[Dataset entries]

————————

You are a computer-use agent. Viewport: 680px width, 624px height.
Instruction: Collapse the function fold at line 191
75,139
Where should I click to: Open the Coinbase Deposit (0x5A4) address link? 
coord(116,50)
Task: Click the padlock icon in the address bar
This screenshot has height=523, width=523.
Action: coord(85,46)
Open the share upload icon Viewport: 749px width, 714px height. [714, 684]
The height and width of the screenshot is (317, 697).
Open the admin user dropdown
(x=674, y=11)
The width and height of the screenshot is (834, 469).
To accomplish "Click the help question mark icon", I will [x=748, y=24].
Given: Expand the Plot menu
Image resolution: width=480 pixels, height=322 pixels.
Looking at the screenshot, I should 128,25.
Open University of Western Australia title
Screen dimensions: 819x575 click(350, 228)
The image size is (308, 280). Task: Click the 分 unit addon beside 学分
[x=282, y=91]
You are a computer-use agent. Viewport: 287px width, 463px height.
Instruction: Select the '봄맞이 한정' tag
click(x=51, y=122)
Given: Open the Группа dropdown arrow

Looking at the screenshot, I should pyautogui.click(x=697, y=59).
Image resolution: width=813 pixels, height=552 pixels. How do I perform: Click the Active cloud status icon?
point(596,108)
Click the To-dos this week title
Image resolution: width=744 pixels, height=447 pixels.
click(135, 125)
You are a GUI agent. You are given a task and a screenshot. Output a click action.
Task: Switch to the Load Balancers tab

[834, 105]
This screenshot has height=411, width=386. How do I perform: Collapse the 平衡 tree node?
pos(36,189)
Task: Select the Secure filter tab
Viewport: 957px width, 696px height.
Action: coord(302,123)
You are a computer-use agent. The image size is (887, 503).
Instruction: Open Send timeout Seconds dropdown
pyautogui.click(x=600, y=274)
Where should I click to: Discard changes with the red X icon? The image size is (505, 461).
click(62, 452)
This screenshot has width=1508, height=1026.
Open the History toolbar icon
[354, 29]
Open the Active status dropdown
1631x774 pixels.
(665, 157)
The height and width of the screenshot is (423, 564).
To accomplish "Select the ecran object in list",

————————

> [INSTRUCTION]: Filter the records above, copying out every line that contains the word "pixels".

> [COMPLETE RESPONSE]:
Image resolution: width=480 pixels, height=322 pixels.
Image resolution: width=813 pixels, height=552 pixels. How do I perform: Click the Active cloud status icon?
Image resolution: width=744 pixels, height=447 pixels.
1631x774 pixels.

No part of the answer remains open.